Les Gabonais estiment que leur vote ne compte plus.

DÉSAMOUR POLITIQUE. Ainsi, on observe toujours une distorsion entre les textes et les faits. Or, il est préférable de s’attacher aux réalités plutôt qu’aux mots. Et la réalité, c’est que malgré la réforme constitutionnelle initiée par Ali Bongo, le Parlement n’aura pas la légitimité de représentativité qui devrait être la sienne.
Pour toutes les raisons déjà évoquées, les Gabonais se sont depuis longtemps détournés de la politique. À partir du moment où les élections ont une fonction de représentation du régime et non pas de représentativité de la société, pourquoi les citoyens se mobiliseraient-ils ? Ils disent constamment que la politique ne sert à rien, que les élus ne sont là que pour se servir eux-mêmes, etc.

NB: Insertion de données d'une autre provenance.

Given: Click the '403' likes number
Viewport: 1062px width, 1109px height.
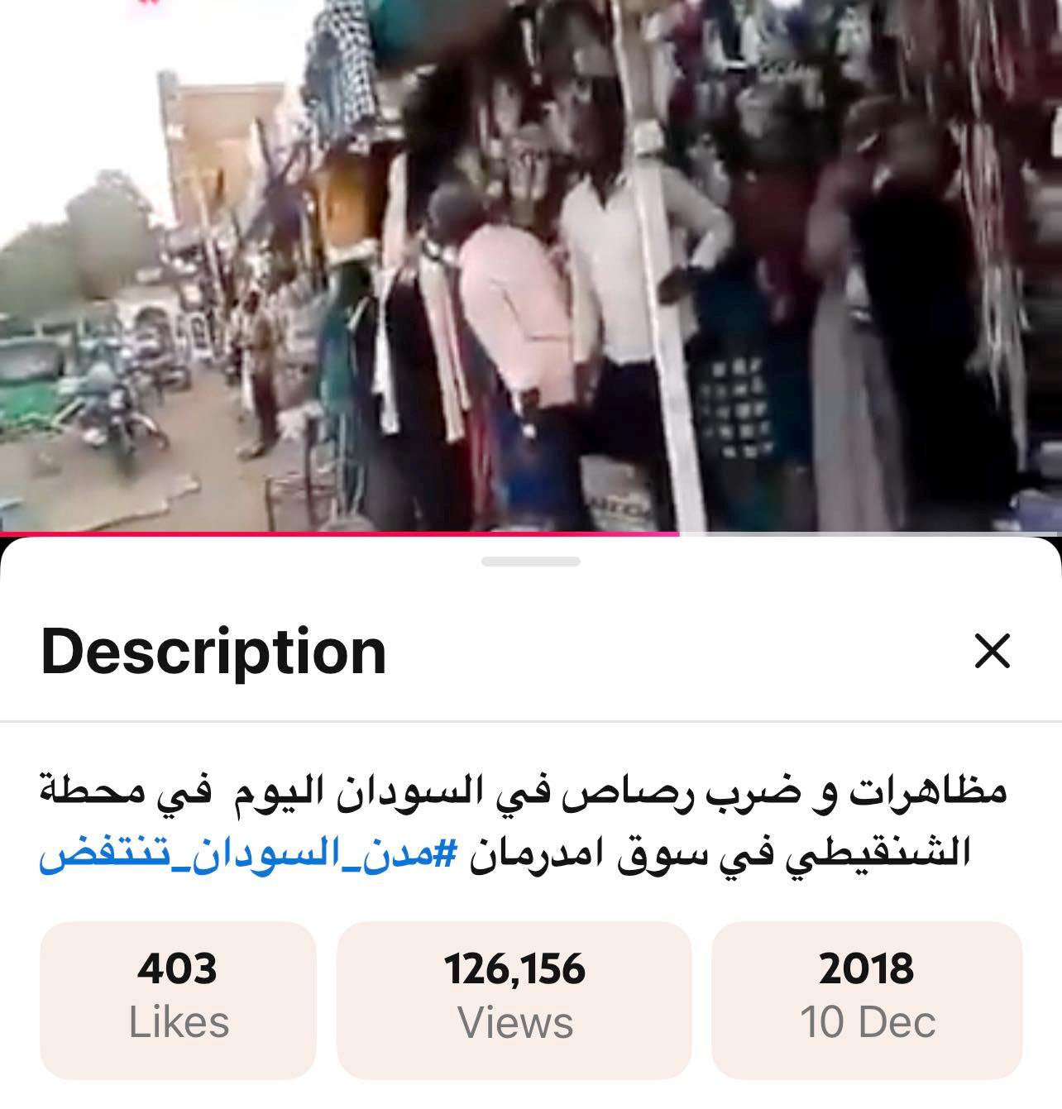Looking at the screenshot, I should click(x=178, y=969).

Ali Bongo se maintient au pouvoir par la force alors qu’il a été battu par l’opposant Jean Ping et qu’il n’a pas de légitimité. Face à un président illégitime et cette absence de blanc-seing du peuple, les Gabonais s’estiment humiliés et ne se sentent donc plus concernés par la vie politique. Ils ne manqueront pas d’exprimer leur désamour politique lors des prochaines élections législatives, dernier piège tendu à l’opposition par Ali Bongo, après l’échec du dialogue politique, l’année dernière.